Material for this task:
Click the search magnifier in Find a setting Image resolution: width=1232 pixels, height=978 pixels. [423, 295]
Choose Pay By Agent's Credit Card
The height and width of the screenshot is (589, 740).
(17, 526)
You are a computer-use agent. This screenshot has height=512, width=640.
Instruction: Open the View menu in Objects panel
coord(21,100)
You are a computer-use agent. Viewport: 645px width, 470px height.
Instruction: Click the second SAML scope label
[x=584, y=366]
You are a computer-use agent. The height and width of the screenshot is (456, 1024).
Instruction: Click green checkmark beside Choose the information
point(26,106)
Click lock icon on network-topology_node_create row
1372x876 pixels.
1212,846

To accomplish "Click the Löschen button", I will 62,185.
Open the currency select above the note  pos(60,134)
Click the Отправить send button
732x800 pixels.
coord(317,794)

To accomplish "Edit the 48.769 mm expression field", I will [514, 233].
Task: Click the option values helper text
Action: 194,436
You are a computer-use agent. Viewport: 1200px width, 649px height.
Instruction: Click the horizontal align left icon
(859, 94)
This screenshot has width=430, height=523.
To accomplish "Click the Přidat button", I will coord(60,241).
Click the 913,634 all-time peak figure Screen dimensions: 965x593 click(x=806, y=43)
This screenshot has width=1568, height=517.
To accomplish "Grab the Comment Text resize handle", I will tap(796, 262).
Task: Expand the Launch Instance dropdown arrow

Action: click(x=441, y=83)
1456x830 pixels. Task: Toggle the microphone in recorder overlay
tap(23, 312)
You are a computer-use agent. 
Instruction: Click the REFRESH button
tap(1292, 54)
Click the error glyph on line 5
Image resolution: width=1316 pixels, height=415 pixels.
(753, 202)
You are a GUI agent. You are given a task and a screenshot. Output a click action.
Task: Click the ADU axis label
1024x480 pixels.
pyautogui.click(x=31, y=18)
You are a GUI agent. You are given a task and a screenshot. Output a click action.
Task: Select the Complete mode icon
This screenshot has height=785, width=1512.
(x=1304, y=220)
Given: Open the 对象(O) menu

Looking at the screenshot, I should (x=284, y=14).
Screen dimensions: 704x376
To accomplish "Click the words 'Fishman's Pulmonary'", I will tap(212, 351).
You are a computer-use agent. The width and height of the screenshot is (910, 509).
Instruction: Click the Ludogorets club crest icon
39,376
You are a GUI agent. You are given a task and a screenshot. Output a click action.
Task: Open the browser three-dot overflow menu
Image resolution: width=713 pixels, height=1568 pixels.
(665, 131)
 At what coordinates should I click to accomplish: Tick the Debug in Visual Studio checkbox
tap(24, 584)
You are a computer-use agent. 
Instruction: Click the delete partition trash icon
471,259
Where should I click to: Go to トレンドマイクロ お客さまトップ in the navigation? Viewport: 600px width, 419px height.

What you will do: Convert the lines above into a Markdown table, starting at the line that contains "You are a computer-use agent. Viewport: 1200px" and ending at the line that contains "I will coord(60,241).". Use the columns Row and Line, and leave out any blank lines.

Exercise solution:
| Row | Line |
|---|---|
| 1 | You are a computer-use agent. Viewport: 1200px width, 649px height. |
| 2 | Instruction: Click the horizontal align left icon |
| 3 | (859, 94) |
| 4 | This screenshot has width=430, height=523. |
| 5 | To accomplish "Click the Přidat button", I will coord(60,241). |